→ **What you need to do**: Reproduce the first line of the entries that follow and each later line, word for word, ending with the one containing "Image resolution: width=857".

● ● ●

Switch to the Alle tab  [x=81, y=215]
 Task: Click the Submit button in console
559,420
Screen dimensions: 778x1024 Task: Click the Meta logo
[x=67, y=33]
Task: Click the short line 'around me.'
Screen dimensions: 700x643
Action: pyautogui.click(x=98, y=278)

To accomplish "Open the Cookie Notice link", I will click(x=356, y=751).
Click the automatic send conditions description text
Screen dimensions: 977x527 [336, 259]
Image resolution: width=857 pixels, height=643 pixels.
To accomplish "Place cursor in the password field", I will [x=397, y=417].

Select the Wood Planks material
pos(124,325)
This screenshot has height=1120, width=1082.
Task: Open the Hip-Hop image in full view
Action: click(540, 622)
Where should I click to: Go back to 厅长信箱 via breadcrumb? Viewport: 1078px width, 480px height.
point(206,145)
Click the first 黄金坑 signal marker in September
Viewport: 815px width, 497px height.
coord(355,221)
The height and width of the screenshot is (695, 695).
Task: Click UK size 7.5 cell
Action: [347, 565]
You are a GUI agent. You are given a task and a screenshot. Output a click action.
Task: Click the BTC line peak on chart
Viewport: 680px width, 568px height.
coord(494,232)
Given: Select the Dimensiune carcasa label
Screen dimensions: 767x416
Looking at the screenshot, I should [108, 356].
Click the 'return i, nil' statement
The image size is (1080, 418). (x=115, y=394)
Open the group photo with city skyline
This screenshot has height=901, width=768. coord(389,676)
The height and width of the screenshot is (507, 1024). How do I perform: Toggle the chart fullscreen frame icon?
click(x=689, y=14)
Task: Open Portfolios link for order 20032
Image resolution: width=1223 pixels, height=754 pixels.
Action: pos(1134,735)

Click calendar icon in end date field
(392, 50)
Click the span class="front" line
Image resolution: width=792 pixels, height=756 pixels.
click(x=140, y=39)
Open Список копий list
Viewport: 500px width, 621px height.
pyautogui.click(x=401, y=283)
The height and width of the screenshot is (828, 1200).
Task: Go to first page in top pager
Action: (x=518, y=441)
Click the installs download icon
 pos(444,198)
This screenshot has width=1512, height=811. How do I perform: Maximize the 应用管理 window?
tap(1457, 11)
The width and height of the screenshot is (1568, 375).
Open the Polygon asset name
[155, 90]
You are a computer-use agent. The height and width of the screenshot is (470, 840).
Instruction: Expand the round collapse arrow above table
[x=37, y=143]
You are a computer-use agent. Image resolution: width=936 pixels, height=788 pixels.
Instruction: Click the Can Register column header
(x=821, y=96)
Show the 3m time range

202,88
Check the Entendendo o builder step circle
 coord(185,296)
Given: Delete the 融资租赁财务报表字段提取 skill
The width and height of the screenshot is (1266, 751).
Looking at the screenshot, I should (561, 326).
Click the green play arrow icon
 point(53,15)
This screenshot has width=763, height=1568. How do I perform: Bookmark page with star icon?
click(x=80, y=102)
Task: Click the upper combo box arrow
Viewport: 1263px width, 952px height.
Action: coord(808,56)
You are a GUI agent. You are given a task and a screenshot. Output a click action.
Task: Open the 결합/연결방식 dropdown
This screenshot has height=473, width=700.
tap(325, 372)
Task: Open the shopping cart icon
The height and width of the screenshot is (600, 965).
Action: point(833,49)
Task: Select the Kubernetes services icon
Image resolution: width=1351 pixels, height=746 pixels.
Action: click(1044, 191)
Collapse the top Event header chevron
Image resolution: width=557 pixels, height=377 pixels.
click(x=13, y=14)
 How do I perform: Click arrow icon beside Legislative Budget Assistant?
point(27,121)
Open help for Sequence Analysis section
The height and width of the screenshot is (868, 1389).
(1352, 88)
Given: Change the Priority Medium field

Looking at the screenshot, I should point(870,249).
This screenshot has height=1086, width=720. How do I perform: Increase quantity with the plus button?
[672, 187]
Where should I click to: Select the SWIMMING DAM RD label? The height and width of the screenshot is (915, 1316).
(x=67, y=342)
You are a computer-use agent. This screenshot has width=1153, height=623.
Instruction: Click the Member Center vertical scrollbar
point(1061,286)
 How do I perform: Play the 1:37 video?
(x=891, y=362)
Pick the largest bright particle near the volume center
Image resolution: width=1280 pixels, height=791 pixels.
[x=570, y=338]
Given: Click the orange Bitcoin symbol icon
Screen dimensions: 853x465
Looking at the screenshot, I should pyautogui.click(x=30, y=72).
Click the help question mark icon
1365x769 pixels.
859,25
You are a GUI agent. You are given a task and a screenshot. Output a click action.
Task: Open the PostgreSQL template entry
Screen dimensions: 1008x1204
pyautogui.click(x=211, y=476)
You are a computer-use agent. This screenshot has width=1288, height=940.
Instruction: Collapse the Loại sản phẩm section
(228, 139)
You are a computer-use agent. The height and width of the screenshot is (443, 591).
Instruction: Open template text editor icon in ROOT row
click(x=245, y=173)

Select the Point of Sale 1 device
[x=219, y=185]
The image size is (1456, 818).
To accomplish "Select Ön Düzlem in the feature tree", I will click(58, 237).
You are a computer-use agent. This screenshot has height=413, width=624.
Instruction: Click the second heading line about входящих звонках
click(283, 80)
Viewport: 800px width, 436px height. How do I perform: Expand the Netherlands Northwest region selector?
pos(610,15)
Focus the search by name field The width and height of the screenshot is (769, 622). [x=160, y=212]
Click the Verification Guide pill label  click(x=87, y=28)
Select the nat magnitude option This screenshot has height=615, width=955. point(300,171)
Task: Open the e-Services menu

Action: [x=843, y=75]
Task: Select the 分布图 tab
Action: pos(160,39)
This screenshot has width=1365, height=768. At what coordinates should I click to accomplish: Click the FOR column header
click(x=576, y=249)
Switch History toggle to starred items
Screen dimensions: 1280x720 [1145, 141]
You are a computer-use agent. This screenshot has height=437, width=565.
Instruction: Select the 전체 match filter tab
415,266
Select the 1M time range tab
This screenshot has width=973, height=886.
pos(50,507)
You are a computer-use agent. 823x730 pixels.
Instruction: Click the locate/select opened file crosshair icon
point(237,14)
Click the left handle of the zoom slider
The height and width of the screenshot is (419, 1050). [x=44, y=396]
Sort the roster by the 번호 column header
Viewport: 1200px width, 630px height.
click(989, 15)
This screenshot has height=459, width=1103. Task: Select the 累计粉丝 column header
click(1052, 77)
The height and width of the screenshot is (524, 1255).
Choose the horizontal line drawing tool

● ● ●

→ **Solution to this exercise**:
Switch to the Alle tab  [x=81, y=215]
 Task: Click the Submit button in console
559,420
Screen dimensions: 778x1024 Task: Click the Meta logo
[x=67, y=33]
Task: Click the short line 'around me.'
Screen dimensions: 700x643
Action: pyautogui.click(x=98, y=278)

To accomplish "Open the Cookie Notice link", I will click(x=356, y=751).
Click the automatic send conditions description text
Screen dimensions: 977x527 [336, 259]
Image resolution: width=857 pixels, height=643 pixels.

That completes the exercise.